In Proceedings of the 11th International Workshop on Distributed Algorithms (WDAG'97), Saarbruecken, Germany, Lecture Notes on Computer Science 1320, Springer-Verlag, September 1997, pp. 126-140. |

We study the problem of achieving reliable communication with quiescent algorithms (i.e., algorithms that eventually stop sending messages) in asynchronous systems with process crashes and lossy links. We first show that it is impossible to solve this problem without failure detectors. We then show how to solve it using a new failure detector, called heartbeat. In contrast to previous failure detectors that have been used to circumvent impossibility results, the heartbeat failure detector is implementable, and its implementation does not use timeouts. These results have wide applicability: they can be used to transform many existing algorithms that tolerate only process crashes into quiescent algorithms that tolerate both process crashes and message losses.
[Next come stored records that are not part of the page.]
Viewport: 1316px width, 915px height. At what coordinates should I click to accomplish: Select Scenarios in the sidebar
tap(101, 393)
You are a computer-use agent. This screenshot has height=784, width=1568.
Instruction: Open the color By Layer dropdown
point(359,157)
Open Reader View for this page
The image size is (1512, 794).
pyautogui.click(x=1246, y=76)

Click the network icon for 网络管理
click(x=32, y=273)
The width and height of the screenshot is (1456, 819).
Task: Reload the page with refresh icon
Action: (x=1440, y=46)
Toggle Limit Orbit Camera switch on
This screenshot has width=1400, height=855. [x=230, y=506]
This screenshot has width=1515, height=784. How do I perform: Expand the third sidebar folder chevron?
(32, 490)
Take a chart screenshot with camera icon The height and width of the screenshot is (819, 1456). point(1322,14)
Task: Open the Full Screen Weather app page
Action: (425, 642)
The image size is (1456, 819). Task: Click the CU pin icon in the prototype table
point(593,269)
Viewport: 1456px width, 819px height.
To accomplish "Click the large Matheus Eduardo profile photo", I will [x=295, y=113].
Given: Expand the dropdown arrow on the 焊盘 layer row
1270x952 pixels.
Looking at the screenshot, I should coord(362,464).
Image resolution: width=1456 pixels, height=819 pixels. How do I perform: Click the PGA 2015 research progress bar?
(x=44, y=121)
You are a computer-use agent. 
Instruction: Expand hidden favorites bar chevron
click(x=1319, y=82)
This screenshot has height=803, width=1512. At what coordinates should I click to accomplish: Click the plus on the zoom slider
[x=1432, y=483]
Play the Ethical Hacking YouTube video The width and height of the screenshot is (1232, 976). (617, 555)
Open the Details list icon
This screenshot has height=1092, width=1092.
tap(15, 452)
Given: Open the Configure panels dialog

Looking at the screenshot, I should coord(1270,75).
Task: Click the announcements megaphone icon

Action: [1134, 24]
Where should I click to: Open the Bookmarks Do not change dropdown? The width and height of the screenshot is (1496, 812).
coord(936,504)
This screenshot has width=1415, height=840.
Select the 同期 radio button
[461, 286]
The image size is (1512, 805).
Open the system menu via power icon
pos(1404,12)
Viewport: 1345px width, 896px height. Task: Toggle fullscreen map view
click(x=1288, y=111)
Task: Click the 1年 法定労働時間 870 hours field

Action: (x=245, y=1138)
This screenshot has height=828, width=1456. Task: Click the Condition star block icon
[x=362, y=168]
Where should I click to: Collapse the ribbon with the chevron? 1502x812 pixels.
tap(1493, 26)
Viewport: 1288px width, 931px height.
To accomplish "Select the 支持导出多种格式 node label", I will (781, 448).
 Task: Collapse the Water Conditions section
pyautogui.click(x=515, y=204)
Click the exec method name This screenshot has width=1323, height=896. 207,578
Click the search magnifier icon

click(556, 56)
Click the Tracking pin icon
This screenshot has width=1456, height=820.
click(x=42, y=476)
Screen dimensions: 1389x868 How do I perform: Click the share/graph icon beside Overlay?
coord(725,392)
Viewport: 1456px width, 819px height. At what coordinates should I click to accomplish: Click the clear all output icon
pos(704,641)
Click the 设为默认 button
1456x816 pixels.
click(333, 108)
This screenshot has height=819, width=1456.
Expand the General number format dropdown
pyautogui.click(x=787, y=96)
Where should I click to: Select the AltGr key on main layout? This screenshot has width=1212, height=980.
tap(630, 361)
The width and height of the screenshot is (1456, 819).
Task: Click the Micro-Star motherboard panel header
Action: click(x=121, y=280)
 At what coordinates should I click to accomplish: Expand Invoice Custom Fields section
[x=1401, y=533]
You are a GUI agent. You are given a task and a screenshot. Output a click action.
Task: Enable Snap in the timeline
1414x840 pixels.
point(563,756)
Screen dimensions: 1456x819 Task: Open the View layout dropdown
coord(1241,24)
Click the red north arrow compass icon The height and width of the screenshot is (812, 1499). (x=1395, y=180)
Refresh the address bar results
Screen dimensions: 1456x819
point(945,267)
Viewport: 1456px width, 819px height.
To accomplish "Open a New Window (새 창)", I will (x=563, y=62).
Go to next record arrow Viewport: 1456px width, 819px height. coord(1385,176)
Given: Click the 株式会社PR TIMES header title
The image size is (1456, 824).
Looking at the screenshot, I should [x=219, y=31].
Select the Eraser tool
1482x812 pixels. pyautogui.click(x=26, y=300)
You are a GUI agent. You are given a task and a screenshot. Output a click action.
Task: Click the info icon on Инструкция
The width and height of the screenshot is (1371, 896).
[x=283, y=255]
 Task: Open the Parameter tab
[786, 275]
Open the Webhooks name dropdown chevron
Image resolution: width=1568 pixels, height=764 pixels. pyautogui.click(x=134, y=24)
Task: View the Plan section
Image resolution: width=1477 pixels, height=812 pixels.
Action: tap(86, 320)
This can be applied to consensus, atomic broadcast, k-set agreement, atomic commitment, etc. The heartbeat failure detector is novel: besides being implementable without timeouts, it does not output lists of suspects as typical failure detectors do. If we restrict failure detectors to output only lists of suspects, quiescent reliable communication requires O P [2], which is not implementable. Combined with the results of this paper, this shows that traditional failure detectors that output only lists of suspects have fundamental limitations.